Some time ago I was talking to the marketing director of a sub-prime lender that I now know promotes and uses deferred marketing allowances as a tool to build volume via packagers. At the time I didn't have the faintest idea DMAs existed. Call me naïve but due to Optoma's almost exclusively prime positioning we had never been offered additional income of any sort from a lender.
As the conversation went on I was informed that sizable sums were available if we agreed to distribute this lender's products. Hitting certain targets would see DMAs triggered allowing us to pass metaphorical brown envelopes to introducers who contributed to the volume. I was surprised, not at the presence of these allowances but at their size and availability – and at the routine nature of the conversation. It answered one question though – why our business had never managed to build sub-prime volume. Perhaps procuration fees and good service alone are not enough.
I always thought it paradoxical that many introducers who consistently moaned about service from packagers, carried on using the ones they had vowed never to use again. It suddenly became apparent how a marketing allowance could help overcome service issues. Optoma has never received DMAs and has never passed on income to brokers over and above what is received as a proc fee. After all, many in the industry – including the FSA it would appear – consider a 1.25% proc fee sufficient for arranging a sub-prime mortgage.

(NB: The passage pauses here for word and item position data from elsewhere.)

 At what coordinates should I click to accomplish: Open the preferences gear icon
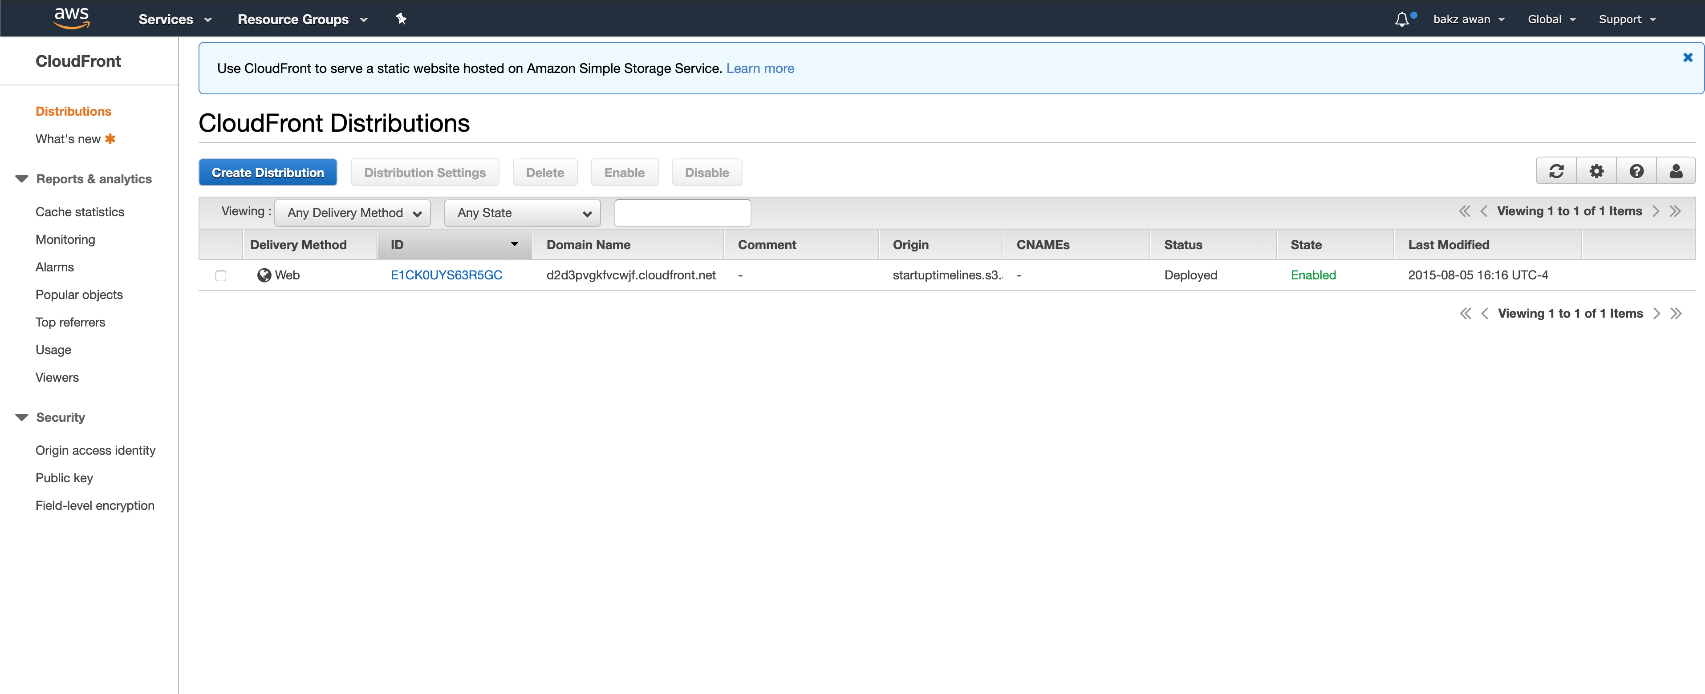point(1596,172)
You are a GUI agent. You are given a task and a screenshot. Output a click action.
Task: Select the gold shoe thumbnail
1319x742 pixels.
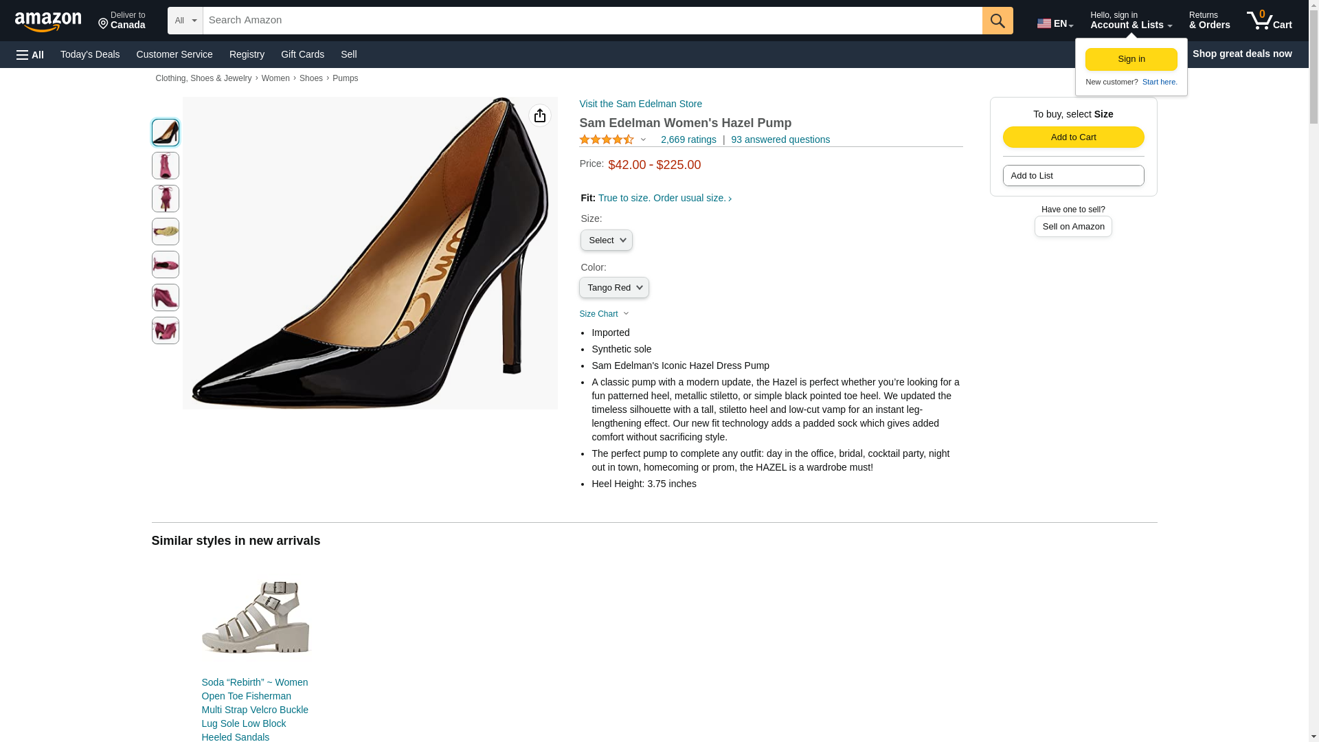click(166, 232)
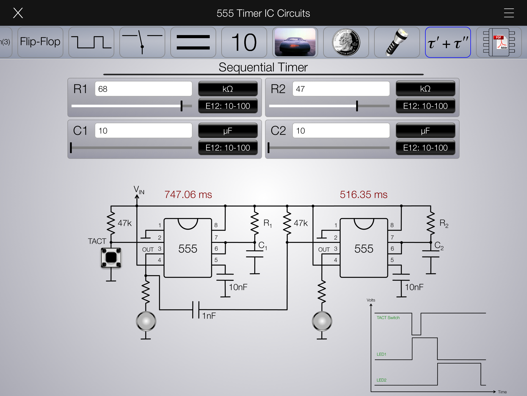The image size is (527, 396).
Task: Open R1 kΩ unit selector
Action: pyautogui.click(x=228, y=89)
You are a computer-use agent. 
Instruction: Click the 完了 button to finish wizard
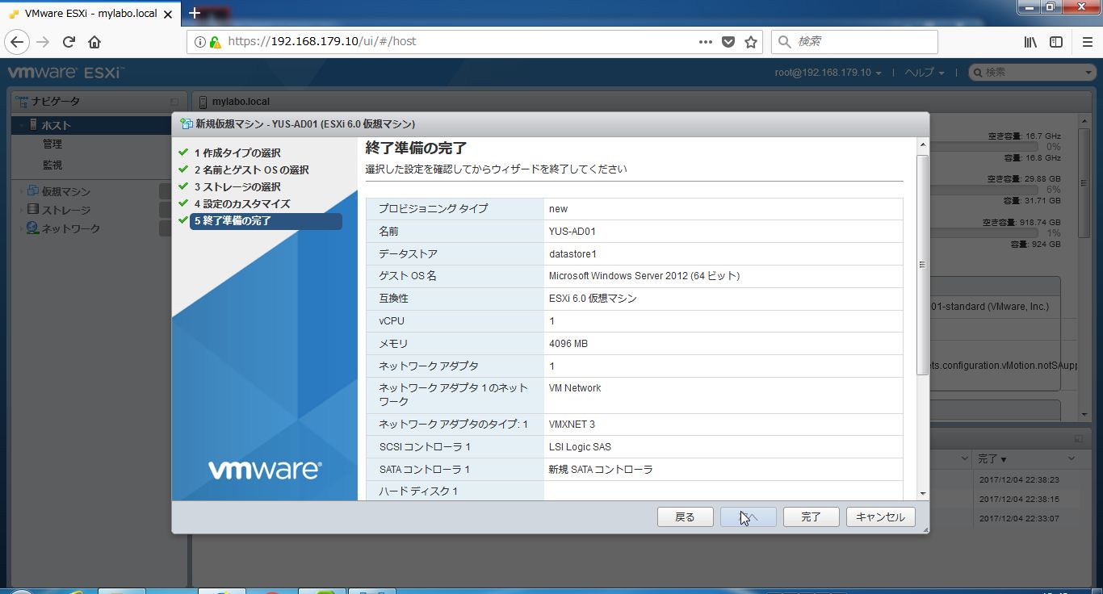(811, 517)
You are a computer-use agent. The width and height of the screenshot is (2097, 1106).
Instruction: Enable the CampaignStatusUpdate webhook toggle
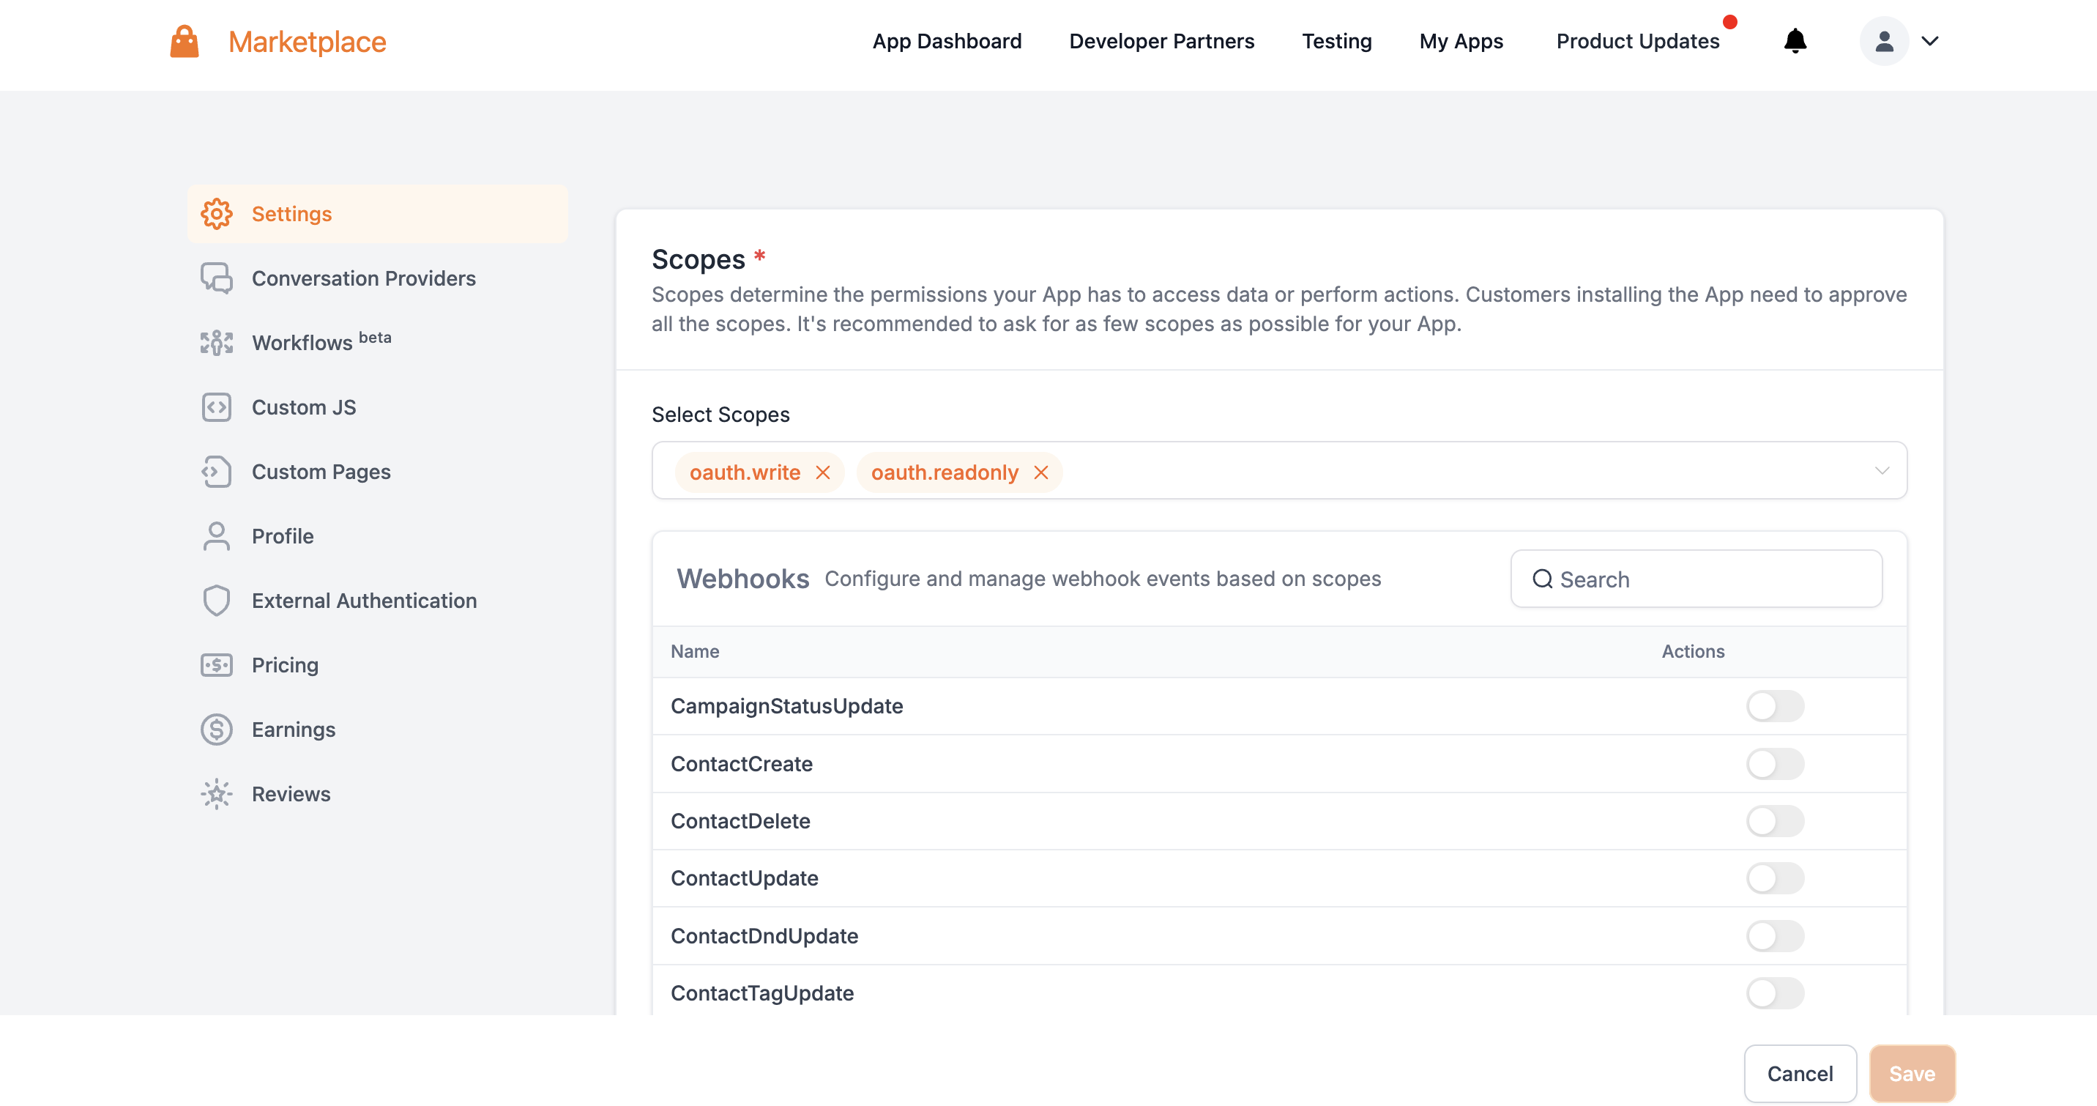click(x=1775, y=706)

I am not condemning the use of DMAs. My point is, how will this additional income be able to find its way to the introducer after the FSA's rules on financial inducements come into effect? With such sums abounding I guess lenders have a few options. Firstly, they could put the saving back into better products – which would be refreshingly ethical. Secondly, they could spend it on improved service. Or it could be returned to shareholders as profit. I hope it will end up in higher procuration fees for packagers and brokers and nullify any argument about volume-based enhancements.
FSA regulations state that disclosure must take place, i.e. that the consumer is fully informed of the fees that will be received by the broker. The FSA hates volume-based financial inducements and rightly so as they are nothing more than kickbacks.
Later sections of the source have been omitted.